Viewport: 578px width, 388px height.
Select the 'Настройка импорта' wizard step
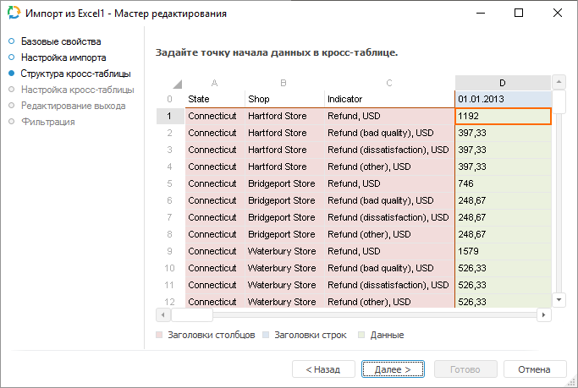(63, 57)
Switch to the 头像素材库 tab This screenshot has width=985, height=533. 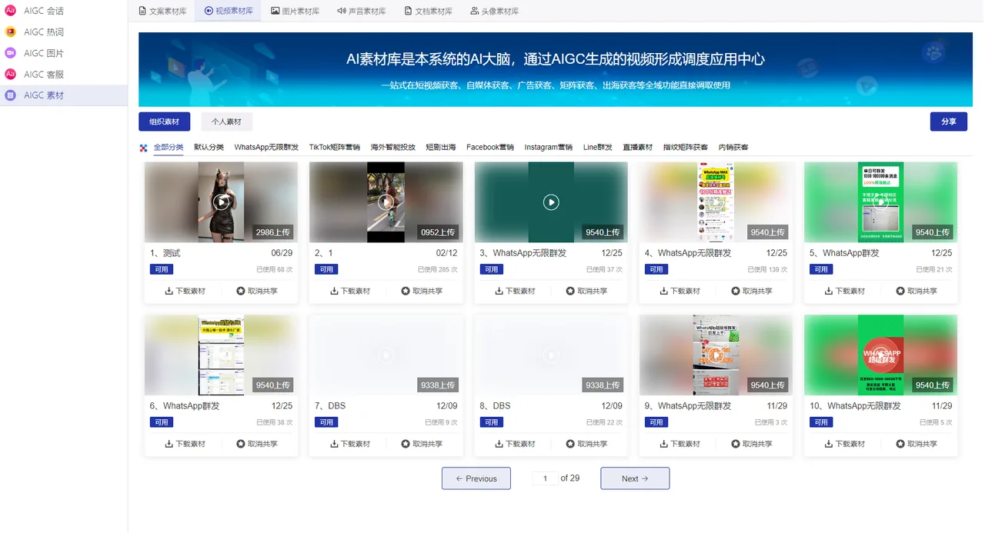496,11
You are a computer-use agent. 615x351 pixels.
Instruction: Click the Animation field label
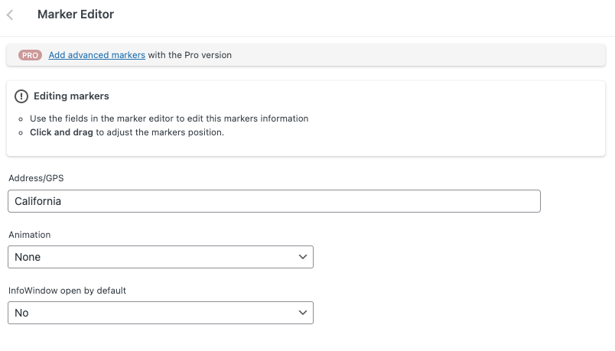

★ ★ ★ ★

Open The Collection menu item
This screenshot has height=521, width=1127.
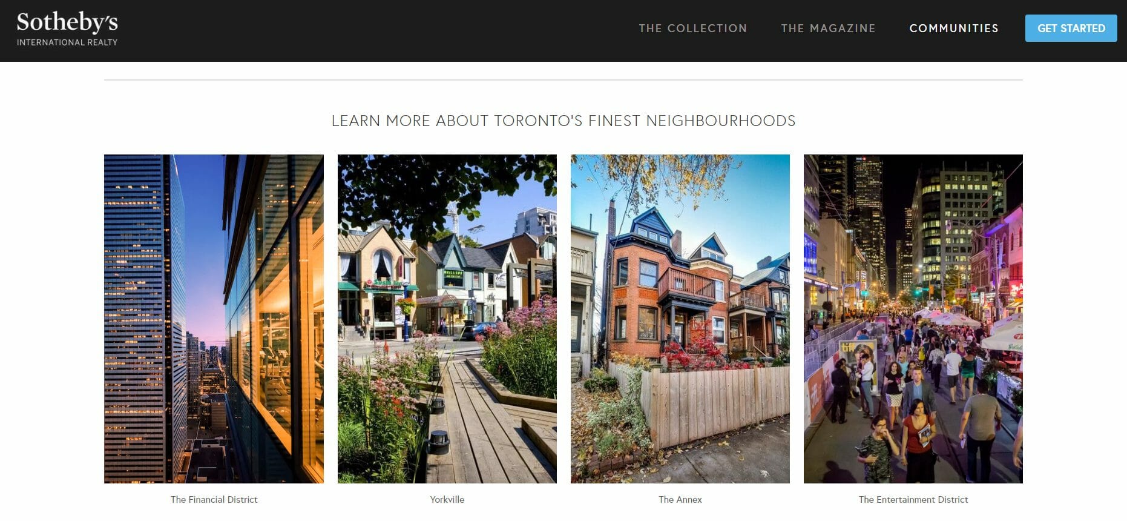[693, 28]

★ ★ ★ ★

Your instructions ▸
Using the entries above, extract exactly the span from the line with "You are a computer-use agent. 615x351 pixels." to the line with "Instruction: Click the Animation field label", both lines included; leave out everything else.

Answer box ▸
You are a computer-use agent. 615x351 pixels.
Instruction: Click the Animation field label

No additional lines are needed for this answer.